BRIEF DESCRIPTION OF THE DRAWINGS
[0013] These and other features of this invention will be more
readily understood from the following detailed description of the
various aspects of the invention taken in conjunction with the
accompanying drawings in which:
[0014] FIG. 1A depicts a circuit in which the ESD current conducted
to the VDD network by an ESD diode is used to power the circuit to
be protected in accordance with an embodiment of the present
invention.
[0015] FIG. 1B depicts a circuit in which the ESD current passing
through an attenuator and a power switch is used to power the
circuit to be protected in accordance with an embodiment of the
present invention
[0016] FIGS. 2A, 2B, and 2C depict ESD detector circuits in
accordance with an embodiment of the present invention.
[0017] FIG. 3A depicts a state control system in accordance with an
embodiment of the present invention.
[0018] FIG. 3B depicts a state control system in accordance with an
embodiment of the present invention where the circuits are powered
by ESD current flowing through an ESD diode.

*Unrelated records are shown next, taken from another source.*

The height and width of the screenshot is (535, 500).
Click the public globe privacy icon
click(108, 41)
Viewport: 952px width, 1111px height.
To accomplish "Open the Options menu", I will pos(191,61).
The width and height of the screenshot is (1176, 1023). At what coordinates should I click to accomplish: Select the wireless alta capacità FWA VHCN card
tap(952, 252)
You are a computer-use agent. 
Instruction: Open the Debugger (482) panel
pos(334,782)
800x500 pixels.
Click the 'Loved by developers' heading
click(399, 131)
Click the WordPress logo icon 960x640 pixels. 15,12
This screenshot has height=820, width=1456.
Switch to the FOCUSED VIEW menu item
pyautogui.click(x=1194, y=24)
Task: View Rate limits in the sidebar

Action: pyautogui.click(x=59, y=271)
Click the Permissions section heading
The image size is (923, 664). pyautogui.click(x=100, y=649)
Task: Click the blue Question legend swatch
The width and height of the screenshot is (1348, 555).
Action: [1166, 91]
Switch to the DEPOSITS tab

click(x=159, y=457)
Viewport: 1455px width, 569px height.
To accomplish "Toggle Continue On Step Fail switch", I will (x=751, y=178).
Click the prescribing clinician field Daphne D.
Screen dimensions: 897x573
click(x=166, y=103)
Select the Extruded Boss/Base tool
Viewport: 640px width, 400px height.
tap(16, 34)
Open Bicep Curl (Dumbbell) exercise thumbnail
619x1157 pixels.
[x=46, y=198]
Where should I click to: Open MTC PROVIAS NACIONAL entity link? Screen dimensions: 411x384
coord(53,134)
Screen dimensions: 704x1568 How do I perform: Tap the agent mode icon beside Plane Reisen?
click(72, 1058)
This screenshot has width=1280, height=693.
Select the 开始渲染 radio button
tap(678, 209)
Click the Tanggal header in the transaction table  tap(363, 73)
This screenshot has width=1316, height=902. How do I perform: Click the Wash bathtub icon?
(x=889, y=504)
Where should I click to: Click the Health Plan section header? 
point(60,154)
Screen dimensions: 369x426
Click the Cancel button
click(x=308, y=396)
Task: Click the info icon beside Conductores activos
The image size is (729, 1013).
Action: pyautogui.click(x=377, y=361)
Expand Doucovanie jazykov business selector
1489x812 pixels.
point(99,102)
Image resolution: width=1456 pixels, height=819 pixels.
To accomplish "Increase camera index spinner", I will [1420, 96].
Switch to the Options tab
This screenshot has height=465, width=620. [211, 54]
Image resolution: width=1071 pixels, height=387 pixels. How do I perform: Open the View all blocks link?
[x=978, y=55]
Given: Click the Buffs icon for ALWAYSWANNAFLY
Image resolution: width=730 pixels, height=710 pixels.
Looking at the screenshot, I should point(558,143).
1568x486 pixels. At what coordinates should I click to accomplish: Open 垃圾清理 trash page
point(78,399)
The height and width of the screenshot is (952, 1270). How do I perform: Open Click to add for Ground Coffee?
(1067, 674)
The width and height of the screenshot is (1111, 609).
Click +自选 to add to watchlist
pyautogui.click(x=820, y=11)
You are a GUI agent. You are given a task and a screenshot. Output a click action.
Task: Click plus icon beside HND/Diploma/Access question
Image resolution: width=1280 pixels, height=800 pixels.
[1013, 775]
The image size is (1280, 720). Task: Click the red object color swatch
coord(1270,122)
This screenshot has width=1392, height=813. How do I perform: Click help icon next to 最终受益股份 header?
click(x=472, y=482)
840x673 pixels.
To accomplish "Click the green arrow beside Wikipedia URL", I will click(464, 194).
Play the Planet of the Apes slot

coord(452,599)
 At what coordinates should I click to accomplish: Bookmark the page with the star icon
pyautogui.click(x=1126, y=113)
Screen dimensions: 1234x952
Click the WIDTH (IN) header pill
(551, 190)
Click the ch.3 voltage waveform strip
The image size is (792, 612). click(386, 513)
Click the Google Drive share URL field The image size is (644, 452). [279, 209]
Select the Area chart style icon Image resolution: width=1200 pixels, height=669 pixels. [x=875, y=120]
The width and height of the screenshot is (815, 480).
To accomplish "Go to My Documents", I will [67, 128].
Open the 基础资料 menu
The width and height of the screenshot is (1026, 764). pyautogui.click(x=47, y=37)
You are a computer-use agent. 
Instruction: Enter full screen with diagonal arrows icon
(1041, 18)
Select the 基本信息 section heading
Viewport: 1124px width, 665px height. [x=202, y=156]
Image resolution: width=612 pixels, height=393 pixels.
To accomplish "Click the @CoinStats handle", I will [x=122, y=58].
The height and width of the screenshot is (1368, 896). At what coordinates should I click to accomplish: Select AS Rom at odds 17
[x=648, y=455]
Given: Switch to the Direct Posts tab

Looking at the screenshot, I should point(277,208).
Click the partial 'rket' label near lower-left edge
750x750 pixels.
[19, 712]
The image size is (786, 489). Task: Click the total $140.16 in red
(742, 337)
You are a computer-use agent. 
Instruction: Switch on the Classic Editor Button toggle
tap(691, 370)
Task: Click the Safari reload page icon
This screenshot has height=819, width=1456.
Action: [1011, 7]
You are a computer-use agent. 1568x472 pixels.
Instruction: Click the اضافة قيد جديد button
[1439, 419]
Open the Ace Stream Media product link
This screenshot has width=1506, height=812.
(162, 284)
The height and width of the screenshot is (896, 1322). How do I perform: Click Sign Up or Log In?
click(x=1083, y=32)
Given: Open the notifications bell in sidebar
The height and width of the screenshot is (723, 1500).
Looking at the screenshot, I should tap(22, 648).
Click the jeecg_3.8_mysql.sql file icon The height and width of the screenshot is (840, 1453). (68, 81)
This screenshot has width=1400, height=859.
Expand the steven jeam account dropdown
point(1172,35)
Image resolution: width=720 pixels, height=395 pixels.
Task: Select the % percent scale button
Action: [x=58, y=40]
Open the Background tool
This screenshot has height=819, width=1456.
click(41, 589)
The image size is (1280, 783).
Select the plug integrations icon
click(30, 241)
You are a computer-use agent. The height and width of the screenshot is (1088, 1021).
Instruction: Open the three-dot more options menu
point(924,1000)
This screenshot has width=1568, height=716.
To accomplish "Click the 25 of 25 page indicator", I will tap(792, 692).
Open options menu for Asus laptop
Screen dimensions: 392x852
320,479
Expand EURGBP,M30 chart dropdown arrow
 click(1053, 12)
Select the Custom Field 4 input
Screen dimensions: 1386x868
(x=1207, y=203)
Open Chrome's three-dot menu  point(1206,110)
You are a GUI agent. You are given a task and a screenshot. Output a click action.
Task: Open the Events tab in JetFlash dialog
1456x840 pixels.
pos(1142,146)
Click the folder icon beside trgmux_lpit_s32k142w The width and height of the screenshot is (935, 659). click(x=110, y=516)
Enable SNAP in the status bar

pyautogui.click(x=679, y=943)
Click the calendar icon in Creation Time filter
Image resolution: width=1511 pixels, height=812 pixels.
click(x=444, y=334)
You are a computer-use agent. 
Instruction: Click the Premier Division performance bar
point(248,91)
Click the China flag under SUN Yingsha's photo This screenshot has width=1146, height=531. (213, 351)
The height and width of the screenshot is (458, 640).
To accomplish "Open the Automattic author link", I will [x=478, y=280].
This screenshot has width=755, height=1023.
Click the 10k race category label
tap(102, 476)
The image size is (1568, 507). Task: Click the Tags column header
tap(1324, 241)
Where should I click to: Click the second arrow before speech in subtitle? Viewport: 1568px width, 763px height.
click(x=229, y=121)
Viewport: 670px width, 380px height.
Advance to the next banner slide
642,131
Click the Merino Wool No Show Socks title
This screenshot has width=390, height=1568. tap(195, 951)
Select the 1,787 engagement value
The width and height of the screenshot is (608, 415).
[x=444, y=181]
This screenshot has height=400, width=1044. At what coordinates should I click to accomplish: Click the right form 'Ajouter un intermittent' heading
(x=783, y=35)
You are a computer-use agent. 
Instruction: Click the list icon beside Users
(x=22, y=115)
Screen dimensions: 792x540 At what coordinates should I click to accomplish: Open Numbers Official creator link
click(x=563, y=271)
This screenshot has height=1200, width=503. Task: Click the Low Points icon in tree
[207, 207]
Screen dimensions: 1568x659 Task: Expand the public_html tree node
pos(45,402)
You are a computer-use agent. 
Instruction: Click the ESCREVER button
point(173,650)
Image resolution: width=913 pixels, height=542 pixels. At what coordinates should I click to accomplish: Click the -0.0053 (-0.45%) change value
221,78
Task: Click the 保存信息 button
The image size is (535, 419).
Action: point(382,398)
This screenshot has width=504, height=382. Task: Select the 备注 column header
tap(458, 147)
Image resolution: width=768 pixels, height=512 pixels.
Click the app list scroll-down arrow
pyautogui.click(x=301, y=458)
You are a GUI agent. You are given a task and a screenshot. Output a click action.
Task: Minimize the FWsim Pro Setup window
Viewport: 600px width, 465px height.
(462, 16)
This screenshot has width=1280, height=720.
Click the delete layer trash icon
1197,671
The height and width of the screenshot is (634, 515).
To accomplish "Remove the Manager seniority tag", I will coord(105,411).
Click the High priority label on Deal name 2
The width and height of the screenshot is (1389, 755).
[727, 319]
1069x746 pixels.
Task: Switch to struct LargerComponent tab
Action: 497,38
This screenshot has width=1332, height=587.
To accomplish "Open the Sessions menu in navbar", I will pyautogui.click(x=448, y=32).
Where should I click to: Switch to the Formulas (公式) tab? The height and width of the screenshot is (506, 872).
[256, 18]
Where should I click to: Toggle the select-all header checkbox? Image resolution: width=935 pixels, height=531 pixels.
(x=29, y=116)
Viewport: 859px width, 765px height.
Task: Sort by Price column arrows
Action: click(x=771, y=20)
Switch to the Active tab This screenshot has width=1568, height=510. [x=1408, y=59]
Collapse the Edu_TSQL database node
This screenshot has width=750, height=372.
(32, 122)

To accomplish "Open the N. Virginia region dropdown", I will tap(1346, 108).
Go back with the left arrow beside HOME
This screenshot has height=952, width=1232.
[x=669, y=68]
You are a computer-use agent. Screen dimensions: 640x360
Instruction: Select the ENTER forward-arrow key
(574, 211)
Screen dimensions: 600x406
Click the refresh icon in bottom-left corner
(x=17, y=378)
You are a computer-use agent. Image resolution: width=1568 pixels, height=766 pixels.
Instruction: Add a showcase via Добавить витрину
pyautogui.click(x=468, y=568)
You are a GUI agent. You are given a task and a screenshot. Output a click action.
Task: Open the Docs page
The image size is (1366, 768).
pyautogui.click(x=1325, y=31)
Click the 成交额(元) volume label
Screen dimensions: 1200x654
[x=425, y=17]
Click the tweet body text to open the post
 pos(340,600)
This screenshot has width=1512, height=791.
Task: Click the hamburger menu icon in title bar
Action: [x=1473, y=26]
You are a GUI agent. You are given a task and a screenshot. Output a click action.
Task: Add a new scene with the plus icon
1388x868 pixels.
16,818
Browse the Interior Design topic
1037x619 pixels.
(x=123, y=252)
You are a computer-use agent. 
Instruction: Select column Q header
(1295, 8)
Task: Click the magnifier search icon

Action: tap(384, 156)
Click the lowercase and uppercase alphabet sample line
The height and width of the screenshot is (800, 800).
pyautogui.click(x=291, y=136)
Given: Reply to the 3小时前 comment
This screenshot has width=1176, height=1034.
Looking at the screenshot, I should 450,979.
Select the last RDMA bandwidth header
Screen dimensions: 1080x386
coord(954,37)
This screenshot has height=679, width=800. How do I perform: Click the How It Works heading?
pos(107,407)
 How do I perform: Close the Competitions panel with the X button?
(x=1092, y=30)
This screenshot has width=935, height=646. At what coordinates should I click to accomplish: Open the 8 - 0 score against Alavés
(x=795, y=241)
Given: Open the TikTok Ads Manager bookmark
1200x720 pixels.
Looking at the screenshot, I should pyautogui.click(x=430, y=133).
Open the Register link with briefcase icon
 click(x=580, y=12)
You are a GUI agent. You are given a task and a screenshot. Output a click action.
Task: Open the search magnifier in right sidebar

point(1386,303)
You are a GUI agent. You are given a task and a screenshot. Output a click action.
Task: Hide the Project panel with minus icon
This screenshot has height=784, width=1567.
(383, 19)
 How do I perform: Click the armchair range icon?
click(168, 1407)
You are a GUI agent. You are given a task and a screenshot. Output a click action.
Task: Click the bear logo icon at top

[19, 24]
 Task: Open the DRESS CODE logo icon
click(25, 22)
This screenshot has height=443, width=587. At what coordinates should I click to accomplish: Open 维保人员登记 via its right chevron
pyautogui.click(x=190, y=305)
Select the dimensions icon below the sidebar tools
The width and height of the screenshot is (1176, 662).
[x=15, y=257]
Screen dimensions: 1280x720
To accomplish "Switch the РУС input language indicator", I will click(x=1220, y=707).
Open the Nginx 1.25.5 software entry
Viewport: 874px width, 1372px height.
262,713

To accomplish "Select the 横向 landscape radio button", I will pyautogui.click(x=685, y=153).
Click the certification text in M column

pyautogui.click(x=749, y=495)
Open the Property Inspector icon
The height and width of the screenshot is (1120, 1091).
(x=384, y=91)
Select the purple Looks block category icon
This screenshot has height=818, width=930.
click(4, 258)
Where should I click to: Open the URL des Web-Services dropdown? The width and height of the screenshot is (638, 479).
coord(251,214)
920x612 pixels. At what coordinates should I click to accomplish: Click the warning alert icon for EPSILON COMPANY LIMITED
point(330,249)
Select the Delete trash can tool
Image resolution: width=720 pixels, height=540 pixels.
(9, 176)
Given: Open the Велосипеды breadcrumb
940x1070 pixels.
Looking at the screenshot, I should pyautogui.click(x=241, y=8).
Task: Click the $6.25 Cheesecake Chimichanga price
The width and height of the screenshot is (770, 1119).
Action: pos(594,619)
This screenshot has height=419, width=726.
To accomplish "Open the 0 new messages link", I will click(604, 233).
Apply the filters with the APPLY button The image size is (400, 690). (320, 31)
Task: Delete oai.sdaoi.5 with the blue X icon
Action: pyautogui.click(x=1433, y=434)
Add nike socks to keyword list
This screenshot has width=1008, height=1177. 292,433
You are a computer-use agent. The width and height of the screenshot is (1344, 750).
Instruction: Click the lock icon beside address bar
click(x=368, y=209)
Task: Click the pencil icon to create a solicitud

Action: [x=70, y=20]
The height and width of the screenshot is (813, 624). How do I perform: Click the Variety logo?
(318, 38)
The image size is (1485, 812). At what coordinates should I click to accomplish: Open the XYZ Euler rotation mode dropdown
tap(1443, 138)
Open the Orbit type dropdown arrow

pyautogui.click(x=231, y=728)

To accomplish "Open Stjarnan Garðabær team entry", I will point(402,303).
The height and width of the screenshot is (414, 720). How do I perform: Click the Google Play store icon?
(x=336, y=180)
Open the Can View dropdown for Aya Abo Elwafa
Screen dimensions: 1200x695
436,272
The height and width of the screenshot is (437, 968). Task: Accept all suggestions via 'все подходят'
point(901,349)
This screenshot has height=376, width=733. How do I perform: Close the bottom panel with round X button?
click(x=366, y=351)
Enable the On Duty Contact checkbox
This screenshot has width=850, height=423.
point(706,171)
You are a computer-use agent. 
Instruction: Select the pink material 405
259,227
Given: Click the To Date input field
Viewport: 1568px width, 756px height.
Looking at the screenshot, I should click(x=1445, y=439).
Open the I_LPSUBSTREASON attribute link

[0019] FIG. 3C depicts a state control system in accordance with an
embodiment of the present invention where the circuits are powered
by ESD current flowing through an attenuator and a power
switch.
[0020] FIG. 4 depicts a differential output circuit having state
control in accordance with an embodiment of the present
invention.
[0021] FIG. 5 depicts a current injection system in accordance with
an embodiment of the present invention.
[0022] FIGS. 6A and 6B depict differential output circuits having
current injection in accordance with an embodiment of the present
invention.
DETAILED DESCRIPTION
[0023] This disclosure provide two different approaches for
providing active ESD protection, which include: (1) State
Manipulation, in which the circuit to be protected is put into a
predefined state during an ESD event to improve its ESD robustness;
and (2) Current Injection, in which ESD current from the pad is
intentionally injected into internal circuit nodes to raise their
potential in order to achieve optimal voltage sharing across
devices in the circuit. One or both could be utilized within an
integrated circuit to provide ESD protection.
I. State Manipulation
[0024] The use of state manipulation for providing ESD protection
may be summarized as follows. First, a circuit is provided that is
powered up by a portion of the ESD discharge current. Second, an
ESD detector circuit is provided to detect an ESD event. Third, the
circuit to be protected is placed into a predefined state by
control circuits responding to the ESD detector. Fourth, the
predefined state is implemented such that the circuit elements are
best able to withstand the ESD stress
[0025] FIG. 1A depicts an illustrative schematic in which the
circuit to be protected 10 is powered up by a portion of the ESD
current 12 that is discharged during an ESD event. In this case,
ESD current 12 flows through an ESD diode 14 on the chip pad 16 to
a power supply net (with power net resistance 18), thereby charging
the circuit to be protected 10. Obviously, the schematic of FIG. 1A
is but one example of such an implementation. Other examples may
include: an ESD current 12 that flows through a parasitic diode
such as the drain to an Nwell junction on a PFET connected to the
chip pad; an ESD current 12 that flows through a diode specifically
included to power the circuit during an ESD event; etc.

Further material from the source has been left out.